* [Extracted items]
------------------------------

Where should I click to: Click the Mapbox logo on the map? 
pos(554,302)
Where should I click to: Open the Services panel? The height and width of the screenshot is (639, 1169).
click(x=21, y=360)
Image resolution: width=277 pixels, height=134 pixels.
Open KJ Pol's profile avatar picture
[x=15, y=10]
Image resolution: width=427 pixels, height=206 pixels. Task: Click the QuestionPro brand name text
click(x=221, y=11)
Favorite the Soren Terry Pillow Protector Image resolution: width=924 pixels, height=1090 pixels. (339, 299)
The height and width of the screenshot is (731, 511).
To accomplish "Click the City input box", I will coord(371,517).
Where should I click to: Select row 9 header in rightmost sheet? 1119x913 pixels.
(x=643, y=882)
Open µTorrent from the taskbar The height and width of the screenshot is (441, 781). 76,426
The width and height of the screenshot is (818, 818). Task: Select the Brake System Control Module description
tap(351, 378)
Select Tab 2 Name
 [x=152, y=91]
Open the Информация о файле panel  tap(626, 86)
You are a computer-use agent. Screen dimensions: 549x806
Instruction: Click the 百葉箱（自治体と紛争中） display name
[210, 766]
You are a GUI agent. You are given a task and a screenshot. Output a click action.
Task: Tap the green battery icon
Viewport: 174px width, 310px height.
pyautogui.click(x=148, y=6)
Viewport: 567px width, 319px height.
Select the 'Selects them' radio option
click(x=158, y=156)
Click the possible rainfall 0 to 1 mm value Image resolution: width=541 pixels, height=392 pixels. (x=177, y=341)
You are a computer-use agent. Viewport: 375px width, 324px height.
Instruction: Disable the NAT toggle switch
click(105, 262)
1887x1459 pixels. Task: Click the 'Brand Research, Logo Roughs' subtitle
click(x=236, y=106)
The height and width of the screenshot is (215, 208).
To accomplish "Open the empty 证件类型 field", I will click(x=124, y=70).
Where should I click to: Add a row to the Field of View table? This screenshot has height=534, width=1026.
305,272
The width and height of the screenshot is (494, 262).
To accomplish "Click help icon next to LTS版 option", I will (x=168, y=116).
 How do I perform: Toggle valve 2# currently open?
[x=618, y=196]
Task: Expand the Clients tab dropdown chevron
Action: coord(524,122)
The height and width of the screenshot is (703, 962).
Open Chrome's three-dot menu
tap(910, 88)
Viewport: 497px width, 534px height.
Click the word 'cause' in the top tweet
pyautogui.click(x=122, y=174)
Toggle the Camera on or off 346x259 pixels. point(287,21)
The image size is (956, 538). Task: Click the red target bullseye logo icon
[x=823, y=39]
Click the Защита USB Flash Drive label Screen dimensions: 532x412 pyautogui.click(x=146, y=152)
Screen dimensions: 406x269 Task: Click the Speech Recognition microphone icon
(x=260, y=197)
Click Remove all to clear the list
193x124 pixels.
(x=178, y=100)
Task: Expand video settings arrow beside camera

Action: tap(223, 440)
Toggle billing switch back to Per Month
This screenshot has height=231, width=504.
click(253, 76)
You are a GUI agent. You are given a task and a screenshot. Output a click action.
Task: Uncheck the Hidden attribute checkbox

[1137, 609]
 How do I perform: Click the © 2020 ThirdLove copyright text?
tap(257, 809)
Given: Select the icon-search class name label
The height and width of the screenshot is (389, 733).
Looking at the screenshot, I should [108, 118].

------------------------------

* [Task description] Please rewrite the items from the beginning through the line containing "Open the Информация", inclusive, keeping every request and all other text. Multiply each coordinate in the answers by 2.3 and round to whole numbers, with halves rounded up.

* [Worked answer]
Where should I click to: Click the Mapbox logo on the map? 
pos(1274,695)
Where should I click to: Open the Services panel? The height and width of the screenshot is (639, 1169).
click(x=48, y=828)
Image resolution: width=277 pixels, height=134 pixels.
Open KJ Pol's profile avatar picture
[x=35, y=23]
Image resolution: width=427 pixels, height=206 pixels. Task: Click the QuestionPro brand name text
click(x=508, y=25)
Favorite the Soren Terry Pillow Protector Image resolution: width=924 pixels, height=1090 pixels. (780, 688)
The height and width of the screenshot is (731, 511).
To accomplish "Click the City input box", I will coord(853,1189).
Where should I click to: Select row 9 header in rightmost sheet? 1119x913 pixels.
(x=1479, y=2029)
Open µTorrent from the taskbar The height and width of the screenshot is (441, 781). 175,980
The width and height of the screenshot is (818, 818). Task: Select the Brake System Control Module description
tap(807, 869)
Select Tab 2 Name
 [x=350, y=209]
Open the Информация о файле panel  tap(1440, 198)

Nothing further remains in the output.